Didático e revelador, o artigo de Shrier é calcado na vasta experiência de Anderson e Bowers - esta, com mais de 2 mil cirurgias de vaginoplastia no currículo e eleita para liderar a WPATH a partir do ano que vem. Hoje, a organização recomenda que a supressão hormonal da puberdade comece nos primeiros estágios para muitas crianças disfóricas ou mesmo não-conformes de gênero (meninas com comportamentos vistos como masculinos e vice-versa), insistindo que seus efeitos são “totalmente reversíveis”.

Bowes discorda. “Acho que houve ingenuidade por parte dos endocrinologistas pediátricos que eram proponentes do bloqueio precoce [da puberdade] pensando que apenas essa mágica pode acontecer, que os cirurgiões podem fazer qualquer coisa”. A ginecologista afirmou também que a WPATH não está preocupada em ouvir pontos de vistas diversos sobre o assunto - incluindo médicos genuinamente preocupados com a saúde da população LGBT. “Definitivamente, existem pessoas que estão tentando impedir a entrada de qualquer pessoa que não acredite na opinião geral de que tudo deveria ser afirmativo e que não há espaço para divergências”, disse.

Uma das maiores preocupações da ginecologista, inclusive, é com a futura vida sexual das crianças e adolescentes submetidas a estes processos hormonais.

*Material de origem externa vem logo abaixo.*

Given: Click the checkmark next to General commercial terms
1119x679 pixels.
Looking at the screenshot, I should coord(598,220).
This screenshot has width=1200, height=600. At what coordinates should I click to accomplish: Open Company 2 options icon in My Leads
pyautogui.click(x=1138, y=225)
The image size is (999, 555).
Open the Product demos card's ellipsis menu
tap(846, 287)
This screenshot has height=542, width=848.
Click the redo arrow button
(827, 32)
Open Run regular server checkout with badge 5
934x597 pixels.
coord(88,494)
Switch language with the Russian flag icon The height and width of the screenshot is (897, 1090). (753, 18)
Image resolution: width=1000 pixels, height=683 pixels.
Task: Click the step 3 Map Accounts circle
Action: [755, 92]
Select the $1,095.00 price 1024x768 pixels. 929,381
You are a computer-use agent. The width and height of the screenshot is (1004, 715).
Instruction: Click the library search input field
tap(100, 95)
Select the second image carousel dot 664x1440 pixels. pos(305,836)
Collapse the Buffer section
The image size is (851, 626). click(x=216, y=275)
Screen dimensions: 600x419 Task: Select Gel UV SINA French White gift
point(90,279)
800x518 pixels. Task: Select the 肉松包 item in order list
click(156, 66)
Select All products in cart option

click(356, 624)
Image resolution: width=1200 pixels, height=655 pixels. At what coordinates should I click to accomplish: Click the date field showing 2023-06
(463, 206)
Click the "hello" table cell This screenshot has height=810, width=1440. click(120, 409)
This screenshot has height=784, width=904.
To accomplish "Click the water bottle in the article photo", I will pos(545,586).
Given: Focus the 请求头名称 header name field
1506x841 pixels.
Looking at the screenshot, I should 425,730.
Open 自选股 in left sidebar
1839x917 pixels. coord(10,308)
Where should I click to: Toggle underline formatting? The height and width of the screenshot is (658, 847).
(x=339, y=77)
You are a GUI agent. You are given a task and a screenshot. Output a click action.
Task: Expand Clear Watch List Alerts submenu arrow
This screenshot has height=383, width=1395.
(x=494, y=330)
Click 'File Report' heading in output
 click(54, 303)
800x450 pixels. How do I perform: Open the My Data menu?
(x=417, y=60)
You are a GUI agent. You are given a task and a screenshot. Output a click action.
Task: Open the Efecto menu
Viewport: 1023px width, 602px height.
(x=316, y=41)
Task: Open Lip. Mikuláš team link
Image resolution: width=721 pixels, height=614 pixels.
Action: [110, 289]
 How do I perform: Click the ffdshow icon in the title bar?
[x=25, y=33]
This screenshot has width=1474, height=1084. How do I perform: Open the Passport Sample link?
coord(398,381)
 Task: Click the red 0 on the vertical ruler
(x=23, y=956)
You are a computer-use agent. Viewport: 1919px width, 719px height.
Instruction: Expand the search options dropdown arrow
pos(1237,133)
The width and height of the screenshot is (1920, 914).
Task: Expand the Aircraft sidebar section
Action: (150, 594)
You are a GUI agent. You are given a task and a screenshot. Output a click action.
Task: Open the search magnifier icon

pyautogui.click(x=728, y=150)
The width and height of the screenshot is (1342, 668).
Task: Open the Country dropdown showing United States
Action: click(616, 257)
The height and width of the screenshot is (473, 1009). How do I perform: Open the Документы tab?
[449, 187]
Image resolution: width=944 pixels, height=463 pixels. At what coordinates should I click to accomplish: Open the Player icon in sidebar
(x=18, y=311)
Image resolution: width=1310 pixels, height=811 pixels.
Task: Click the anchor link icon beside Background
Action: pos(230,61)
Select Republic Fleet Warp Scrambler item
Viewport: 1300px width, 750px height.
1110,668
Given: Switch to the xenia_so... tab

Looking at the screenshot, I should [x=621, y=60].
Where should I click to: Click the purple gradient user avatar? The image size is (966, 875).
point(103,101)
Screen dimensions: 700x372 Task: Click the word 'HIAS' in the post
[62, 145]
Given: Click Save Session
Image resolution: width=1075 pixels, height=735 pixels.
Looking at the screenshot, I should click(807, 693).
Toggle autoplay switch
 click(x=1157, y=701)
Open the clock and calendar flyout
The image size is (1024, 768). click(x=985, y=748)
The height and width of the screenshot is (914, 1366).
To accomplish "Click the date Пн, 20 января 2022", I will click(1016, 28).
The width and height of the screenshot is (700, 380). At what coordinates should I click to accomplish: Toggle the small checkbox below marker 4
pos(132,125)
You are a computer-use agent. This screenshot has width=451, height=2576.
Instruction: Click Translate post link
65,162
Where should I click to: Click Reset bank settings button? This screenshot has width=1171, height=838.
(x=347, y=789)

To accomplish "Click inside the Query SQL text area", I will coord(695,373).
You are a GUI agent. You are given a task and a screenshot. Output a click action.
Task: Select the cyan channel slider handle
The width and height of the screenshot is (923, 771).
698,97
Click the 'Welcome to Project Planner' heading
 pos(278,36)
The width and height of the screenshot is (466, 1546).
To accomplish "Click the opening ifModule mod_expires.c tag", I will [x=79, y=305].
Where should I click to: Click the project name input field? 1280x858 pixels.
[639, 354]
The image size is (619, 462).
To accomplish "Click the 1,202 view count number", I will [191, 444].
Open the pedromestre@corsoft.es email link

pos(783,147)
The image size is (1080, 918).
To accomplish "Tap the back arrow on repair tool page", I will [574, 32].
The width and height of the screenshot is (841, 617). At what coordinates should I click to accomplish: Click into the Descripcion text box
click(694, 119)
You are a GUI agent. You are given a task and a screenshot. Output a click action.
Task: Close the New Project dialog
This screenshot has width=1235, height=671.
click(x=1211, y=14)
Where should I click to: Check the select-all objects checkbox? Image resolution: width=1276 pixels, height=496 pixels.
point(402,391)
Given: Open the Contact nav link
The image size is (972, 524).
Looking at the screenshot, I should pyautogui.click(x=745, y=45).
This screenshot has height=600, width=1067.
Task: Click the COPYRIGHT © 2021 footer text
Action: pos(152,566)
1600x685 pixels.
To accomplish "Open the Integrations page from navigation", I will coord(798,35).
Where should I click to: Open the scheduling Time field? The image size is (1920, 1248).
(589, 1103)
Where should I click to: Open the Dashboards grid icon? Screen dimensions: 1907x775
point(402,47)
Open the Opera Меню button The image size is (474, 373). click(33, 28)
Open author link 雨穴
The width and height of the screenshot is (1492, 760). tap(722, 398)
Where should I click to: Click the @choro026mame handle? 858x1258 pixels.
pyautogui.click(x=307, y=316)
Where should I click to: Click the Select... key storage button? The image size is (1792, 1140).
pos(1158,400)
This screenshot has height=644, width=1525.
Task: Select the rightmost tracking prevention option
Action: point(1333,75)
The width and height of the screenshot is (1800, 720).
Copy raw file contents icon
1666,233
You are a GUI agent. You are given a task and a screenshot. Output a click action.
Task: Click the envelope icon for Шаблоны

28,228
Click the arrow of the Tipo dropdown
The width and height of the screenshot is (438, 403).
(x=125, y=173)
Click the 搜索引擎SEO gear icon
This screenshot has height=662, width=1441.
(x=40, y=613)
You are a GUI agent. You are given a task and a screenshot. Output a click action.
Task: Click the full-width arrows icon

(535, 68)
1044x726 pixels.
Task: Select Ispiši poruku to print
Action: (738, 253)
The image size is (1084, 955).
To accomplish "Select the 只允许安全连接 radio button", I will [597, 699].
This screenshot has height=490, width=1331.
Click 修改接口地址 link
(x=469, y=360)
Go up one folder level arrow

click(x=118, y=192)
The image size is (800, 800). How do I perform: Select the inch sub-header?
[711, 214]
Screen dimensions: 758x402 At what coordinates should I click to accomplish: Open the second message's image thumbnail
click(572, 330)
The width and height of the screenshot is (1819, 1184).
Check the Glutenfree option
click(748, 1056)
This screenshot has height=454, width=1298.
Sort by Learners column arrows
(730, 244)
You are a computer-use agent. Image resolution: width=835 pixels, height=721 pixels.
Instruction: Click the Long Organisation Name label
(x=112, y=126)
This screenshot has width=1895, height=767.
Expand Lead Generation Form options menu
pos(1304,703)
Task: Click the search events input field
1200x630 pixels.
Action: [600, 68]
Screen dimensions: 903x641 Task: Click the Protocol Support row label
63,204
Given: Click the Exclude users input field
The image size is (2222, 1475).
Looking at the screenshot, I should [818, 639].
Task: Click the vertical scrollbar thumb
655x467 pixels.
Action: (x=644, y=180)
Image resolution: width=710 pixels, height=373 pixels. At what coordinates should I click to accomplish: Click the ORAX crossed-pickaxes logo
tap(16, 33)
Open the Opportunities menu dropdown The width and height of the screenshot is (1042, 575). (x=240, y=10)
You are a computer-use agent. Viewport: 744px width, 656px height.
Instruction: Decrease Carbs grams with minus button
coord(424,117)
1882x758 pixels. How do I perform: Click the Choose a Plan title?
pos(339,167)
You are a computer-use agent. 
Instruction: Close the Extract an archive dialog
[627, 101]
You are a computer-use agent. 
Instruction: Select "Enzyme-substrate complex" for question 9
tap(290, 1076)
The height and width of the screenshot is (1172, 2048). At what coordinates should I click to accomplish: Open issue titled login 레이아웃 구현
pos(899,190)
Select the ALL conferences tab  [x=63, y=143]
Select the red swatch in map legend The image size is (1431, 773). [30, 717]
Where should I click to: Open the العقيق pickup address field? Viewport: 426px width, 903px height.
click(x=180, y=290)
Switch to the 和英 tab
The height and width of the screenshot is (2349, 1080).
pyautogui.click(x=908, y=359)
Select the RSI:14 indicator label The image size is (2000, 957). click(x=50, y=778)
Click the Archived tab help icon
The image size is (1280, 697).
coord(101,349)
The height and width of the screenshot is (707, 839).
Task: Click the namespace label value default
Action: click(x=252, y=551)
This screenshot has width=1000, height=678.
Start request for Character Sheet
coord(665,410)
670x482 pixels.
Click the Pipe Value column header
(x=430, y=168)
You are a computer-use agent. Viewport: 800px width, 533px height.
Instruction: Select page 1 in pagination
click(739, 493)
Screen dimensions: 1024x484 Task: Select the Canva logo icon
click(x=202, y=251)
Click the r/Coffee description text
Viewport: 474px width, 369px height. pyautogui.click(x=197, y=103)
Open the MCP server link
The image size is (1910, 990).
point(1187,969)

O caso de Jazz Jennings, que ajudou a alçar Bowels ao estrelato, não foi isento de complicações: por ter tomado bloqueadores hormonais desde os 11 anos de idade, aos 17, Jennings possuía o órgão sexual do tamanho do de uma criança pré-púbere. A “construção” do canal vaginal e do clitóris exigiu a retirada de revestimento do estômago. Aos 25 anos, a ativista nunca experimentou prazer sexual - e nunca experimentará.

“Se você nunca teve um orgasmo antes da cirurgia, e sua puberdade foi bloqueada, é muito difícil conseguir isso depois (...) Eu considero isso um grande problema, na verdade. É o tipo de problema do qual nós, em nosso ‘consentimento informado’ de crianças submetidas a bloqueadores da puberdade, esquecemos um pouco”, diz Bowers, que explica que a combinação de bloqueadores precoces com hormônios do sexo oposto desde a tenra idade tende a deixar os pacientes inférteis e sexualmente disfuncionais.

Por conta destes tratamentos movidos à ideologia no lugar da prudência (Shrier recorda que, por décadas, médicos especialistas em gênero recomendaram que crianças e adolescentes com sintomas disfóricos fossem cuidadosamente observados antes de qualquer intervenção), Anderson afirma, na reportagem, que provavelmente haverá um número crescente de arrependimentos entre esta população de adolescentes.

“É minha opinião que devido a alguns dos - como dizer? - vou chamar apenas de tratamentos ‘desleixados’, que teremos mais jovens adultos que se arrependerão de ter passado por esse processo. E isso vai me render muitas críticas de alguns colegas, mas dado o que vejo - e sinto muito, mas é minha experiência real como psicóloga que trata de jovens variantes de gênero - estou preocupada com decisões que mais tarde serão lamentadas por aqueles que os fizeram”.  
Para ela, o erro dos profissionais de saúde está em “apressar as pessoas na medicalização e falhar - terrivelmente - na avaliação do histórico de saúde mental e alguém historicamente nos tempos atuais e em prepará-los para tomar essa decisão de mudança de vida”.
Vale ler, na íntegra, o texto de Abigail Shrier: além das falas destacadas, a jornalista traça um histórico dos protocolos de tratamento para disforia de gênero, caracterizada como um severo desconforto ou inadequação com o sexo de nascença. 
Trata-se de uma condição médica real, prevista no Manual de Diagnósticos da Associação Americana de Psiquiatria (DSM). Precisamente por isto, deve ser avaliada e tratada com o máximo de cuidado, tendo por amparo as melhores práticas científicas construídas através de pesquisas de ponta e diálogo franco, ao invés de bravatas.